Fallen IdolEXCLUSIVE: Walter Parkes, producer of Men In Black 3, is remaking the classic Carol Reed film The Fallen Idol, written by Graham Greene. David Farr, who co-wrote the screenplay for Joe Wright’s Hanna, is writing the screenplay. Farr is associate director of the Royal Shakespeare Company, who’s also written episodes of TV’s Spooks (MI5). Parkes and his partner Laurie MacDonald are putting The Fallen Idol through their Parkes/MacDonald/Imagenation deal with the Abu Dhabi Media Company. They’re developing the project with France’s Studio Canal, which owns the rights. That way, Parkes tells me, they’ll have a script, director, cast and budget before going out to financiers. In other words, a package as opposed to a development deal, he says.

Greene and Reed made The Fallen Idol in 1948, the year before they filmed the classic The Third Man. The original tells the story of a six-year-old boy who idolises his parents’ butler. One day he sees the unhappily married butler with his girlfriend. His loss of innocence is compounded when, trying to save the butler from a murder charge, he unwittingly makes things worse. It’s a subtle and original story that, Parkes admits, these days is increasingly hard to finance. “This kind of adult drama is an endangered species in Hollywood,” he tells me.

Parkes is updating the story to present-day India and telling the story through the eyes of an 11-year-old American. The boy’s family will live in a large colonial mansion run by the English couple. That way, the world which the boy explores outside the house – drab post-war London in the original – will be much more alluring and potentially dangerous. Making the boy older makes his sexual awakening more potent, Parkes believes. The butler could also be having an affair with a local girl, breaking another taboo. “We thought that the echoes of the class issues depicted in the original short story and film could resonate in contemporary India,” Parkes says.

For those who howl that you can’t improve on an original, it’s worth remembering that Greene thought the film ending of Brighton Rock was better than his novel. Terence Rattigan co-wrote that screenplay. It’ll be interesting to see how Rowan Joffe ends his new version of Brighton Rock, now in post.

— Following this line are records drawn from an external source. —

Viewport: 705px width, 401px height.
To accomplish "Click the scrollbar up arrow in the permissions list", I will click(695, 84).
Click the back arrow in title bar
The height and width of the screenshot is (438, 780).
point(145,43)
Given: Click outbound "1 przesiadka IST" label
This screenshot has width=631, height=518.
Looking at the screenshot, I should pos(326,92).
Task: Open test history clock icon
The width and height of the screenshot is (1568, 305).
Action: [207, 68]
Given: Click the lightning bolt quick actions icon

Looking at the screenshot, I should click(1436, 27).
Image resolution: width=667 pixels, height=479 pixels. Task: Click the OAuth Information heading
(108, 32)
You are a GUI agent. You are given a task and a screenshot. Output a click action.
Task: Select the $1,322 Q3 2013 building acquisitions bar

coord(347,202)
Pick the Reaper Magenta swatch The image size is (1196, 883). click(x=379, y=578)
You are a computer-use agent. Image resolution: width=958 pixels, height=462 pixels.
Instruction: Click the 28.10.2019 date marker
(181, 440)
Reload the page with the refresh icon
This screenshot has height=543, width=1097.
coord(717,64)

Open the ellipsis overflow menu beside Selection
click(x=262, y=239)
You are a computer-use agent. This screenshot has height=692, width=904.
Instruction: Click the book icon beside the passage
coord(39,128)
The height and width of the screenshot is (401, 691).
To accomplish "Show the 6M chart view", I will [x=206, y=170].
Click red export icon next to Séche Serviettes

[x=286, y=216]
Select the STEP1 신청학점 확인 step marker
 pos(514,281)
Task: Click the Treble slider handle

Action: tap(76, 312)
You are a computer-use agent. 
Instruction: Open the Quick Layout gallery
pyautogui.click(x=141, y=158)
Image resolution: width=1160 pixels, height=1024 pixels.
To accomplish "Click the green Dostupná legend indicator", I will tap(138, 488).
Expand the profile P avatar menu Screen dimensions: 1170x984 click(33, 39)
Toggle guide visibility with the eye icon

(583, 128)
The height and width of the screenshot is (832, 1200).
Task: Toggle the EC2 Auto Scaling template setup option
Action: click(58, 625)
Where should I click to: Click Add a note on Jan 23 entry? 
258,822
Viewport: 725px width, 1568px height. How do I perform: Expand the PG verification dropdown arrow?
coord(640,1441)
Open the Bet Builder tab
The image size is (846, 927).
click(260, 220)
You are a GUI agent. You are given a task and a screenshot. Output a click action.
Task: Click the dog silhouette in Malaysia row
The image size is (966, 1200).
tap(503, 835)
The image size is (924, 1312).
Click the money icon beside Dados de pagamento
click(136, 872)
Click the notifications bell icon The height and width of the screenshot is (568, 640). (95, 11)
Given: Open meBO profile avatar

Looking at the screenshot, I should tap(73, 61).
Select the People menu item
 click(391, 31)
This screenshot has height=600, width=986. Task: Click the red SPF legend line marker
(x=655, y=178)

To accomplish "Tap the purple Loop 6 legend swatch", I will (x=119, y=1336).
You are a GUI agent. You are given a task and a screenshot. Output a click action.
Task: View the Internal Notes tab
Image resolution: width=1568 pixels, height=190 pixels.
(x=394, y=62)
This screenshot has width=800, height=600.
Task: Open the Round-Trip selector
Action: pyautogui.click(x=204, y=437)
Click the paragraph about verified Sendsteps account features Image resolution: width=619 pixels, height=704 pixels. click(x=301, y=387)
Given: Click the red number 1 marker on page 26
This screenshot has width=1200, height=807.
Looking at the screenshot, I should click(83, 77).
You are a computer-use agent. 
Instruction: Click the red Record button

Parkes Macdonald/Imagenation is also developing Richard Matheson’s Earthbound; The Museum of SuperNatural History, based on a website created by Ernest Lupinacci; and Eat, Sleep, Poop, a comedy about a young couple dealing with their newborn baby. Imagenation is backing Parkes/Macdonald with an initial $10 million worth of development funding. The fund invests in future Parkes/MacDonald projects developed under their first-look deal with DreamWorks, or with other distributors.

Meanwhile, Parkes and Macdonald are prepping the 3D Men in Black 3, which Columbia Pictures will release on May 25, 2012.